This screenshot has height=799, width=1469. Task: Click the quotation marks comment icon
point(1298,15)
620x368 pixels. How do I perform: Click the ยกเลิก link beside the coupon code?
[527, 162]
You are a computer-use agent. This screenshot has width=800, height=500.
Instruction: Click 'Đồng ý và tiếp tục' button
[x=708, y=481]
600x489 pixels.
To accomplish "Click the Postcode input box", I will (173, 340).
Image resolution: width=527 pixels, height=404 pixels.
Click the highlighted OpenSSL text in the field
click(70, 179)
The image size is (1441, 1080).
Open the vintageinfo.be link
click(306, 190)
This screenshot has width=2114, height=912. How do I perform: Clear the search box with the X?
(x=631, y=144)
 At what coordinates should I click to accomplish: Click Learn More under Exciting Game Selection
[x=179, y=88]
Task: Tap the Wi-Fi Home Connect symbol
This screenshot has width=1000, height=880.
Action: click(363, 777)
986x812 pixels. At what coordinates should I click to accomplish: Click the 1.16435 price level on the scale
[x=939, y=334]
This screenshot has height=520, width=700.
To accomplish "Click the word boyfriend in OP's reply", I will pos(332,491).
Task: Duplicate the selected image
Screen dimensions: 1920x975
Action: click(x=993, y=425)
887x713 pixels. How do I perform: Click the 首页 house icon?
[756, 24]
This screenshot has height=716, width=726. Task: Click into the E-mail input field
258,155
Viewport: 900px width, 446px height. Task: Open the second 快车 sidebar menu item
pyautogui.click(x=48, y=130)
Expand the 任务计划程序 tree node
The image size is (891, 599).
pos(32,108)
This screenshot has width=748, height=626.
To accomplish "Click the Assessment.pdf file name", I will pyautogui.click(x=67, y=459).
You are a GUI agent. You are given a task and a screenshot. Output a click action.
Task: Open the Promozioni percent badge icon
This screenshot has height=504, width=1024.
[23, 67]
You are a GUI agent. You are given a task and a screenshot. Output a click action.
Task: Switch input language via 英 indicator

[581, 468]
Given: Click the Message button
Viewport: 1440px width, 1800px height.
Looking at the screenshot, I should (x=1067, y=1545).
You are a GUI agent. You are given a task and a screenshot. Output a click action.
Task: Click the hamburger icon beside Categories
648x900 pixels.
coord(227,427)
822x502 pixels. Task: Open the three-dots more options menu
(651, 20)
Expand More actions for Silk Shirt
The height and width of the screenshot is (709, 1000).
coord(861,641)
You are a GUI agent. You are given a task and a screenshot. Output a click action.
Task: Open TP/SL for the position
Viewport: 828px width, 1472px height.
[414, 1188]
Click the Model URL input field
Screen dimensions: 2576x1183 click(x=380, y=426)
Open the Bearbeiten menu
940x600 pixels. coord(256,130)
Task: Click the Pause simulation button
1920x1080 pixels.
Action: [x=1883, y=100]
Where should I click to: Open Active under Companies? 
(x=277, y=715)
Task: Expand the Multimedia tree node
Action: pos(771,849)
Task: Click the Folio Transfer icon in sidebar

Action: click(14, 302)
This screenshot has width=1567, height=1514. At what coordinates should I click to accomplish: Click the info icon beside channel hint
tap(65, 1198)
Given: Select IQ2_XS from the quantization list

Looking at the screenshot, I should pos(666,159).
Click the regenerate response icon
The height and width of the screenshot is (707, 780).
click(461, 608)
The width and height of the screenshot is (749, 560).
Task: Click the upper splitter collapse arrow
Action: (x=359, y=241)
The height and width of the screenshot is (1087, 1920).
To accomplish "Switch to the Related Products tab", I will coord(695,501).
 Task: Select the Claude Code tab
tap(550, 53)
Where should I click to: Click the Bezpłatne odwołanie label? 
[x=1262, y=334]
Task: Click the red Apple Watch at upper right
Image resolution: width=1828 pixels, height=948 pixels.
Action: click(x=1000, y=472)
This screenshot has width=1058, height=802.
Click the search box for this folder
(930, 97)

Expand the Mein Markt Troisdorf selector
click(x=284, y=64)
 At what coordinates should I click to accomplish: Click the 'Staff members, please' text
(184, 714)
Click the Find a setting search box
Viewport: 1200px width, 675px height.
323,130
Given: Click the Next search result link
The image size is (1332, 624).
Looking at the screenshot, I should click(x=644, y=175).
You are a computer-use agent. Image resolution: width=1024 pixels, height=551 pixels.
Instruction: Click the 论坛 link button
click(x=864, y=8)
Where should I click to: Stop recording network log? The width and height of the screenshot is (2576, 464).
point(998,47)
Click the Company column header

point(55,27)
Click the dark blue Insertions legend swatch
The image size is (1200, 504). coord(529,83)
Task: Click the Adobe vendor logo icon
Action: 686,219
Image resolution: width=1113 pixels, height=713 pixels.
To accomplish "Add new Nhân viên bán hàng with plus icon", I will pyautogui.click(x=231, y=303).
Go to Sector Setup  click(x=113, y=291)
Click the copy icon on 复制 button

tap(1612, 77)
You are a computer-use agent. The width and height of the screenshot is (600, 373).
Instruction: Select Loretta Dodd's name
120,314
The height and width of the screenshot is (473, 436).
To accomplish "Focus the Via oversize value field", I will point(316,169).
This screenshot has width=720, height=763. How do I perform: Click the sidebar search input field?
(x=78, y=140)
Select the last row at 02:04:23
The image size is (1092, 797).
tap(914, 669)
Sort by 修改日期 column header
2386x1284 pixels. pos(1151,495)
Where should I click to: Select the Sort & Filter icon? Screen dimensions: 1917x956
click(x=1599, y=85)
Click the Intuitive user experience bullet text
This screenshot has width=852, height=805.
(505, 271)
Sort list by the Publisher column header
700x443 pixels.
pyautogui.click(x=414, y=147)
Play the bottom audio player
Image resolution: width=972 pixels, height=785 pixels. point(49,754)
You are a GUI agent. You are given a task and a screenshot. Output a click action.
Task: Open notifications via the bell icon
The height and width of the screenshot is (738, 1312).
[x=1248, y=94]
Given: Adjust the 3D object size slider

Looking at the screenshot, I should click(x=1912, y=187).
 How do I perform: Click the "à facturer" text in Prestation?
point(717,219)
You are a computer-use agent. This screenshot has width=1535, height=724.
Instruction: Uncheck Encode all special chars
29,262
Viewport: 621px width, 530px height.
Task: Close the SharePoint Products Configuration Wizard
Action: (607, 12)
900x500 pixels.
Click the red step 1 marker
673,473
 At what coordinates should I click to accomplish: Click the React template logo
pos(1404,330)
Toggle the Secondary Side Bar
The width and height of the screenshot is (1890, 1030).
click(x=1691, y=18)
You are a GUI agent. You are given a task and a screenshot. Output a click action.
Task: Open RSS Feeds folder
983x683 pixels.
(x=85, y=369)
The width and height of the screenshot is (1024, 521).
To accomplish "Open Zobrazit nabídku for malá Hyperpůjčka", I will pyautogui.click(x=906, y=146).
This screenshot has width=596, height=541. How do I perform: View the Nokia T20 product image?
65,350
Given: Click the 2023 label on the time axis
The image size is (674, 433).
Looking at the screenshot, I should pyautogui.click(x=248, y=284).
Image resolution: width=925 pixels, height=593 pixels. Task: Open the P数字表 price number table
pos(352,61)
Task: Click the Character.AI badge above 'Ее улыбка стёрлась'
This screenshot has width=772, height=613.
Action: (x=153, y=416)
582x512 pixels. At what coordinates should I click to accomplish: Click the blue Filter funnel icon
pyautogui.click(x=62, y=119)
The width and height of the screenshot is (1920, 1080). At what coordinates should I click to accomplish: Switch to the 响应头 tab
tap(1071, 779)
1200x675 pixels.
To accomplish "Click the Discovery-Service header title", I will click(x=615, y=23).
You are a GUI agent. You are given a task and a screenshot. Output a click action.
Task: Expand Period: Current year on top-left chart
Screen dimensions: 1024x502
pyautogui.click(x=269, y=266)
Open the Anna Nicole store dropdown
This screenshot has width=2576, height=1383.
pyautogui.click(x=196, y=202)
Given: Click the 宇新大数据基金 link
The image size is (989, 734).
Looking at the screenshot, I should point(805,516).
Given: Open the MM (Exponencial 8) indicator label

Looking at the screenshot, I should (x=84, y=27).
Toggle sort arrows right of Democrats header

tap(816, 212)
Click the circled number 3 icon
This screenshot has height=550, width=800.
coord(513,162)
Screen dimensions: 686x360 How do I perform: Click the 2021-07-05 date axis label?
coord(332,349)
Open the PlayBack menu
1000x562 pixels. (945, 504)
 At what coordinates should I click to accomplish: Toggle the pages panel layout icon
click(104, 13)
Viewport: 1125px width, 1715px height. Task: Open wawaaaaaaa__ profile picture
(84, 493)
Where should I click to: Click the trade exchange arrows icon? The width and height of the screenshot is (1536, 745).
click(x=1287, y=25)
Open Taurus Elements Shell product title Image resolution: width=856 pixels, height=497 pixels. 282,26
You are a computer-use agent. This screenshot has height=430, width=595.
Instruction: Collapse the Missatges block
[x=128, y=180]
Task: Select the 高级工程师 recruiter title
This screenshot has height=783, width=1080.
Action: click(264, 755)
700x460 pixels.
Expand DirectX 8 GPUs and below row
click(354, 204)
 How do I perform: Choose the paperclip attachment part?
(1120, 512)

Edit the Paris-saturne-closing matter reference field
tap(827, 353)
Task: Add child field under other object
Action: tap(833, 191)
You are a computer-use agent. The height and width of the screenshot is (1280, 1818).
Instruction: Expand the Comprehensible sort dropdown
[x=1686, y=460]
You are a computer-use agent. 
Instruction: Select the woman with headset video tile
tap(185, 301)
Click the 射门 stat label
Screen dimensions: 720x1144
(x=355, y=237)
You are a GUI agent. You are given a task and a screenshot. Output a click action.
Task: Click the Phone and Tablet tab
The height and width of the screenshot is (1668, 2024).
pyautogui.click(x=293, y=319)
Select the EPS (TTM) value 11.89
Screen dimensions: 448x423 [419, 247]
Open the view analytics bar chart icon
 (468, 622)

· · ·

# Given problem
Show each line from the records above that contains the word "will".

# Output
To accomplish "Click the Postcode input box", I will (173, 340).
To accomplish "Click the word boyfriend in OP's reply", I will pos(332,491).
To accomplish "Click the Assessment.pdf file name", I will pyautogui.click(x=67, y=459).
To accomplish "Switch to the Related Products tab", I will coord(695,501).
To accomplish "Add new Nhân viên bán hàng with plus icon", I will pyautogui.click(x=231, y=303).
To accomplish "Focus the Via oversize value field", I will point(316,169).
To accomplish "Open Zobrazit nabídku for malá Hyperpůjčka", I will pyautogui.click(x=906, y=146).
To accomplish "Click the Discovery-Service header title", I will click(x=615, y=23).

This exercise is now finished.